● EXTRACTED RECORDS:

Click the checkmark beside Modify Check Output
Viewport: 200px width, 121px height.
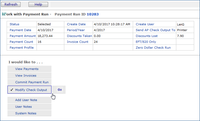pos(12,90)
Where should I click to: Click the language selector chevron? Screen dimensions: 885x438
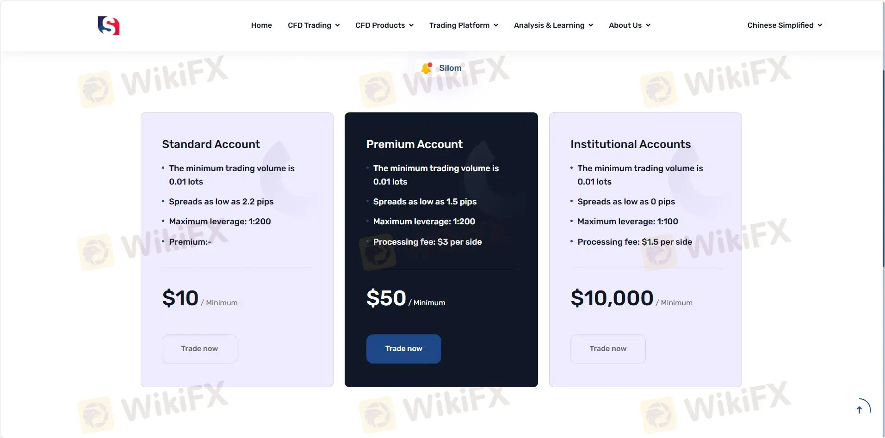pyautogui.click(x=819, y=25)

---

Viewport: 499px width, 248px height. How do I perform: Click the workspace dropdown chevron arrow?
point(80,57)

● WHAT THE EXERCISE ASKS: Please copy the rows from the line containing "Viewport: 499px width, 248px" to the line containing "point(80,57)", reproducing them word for word.

● SOLUTION:
Viewport: 499px width, 248px height. How do I perform: Click the workspace dropdown chevron arrow?
point(80,57)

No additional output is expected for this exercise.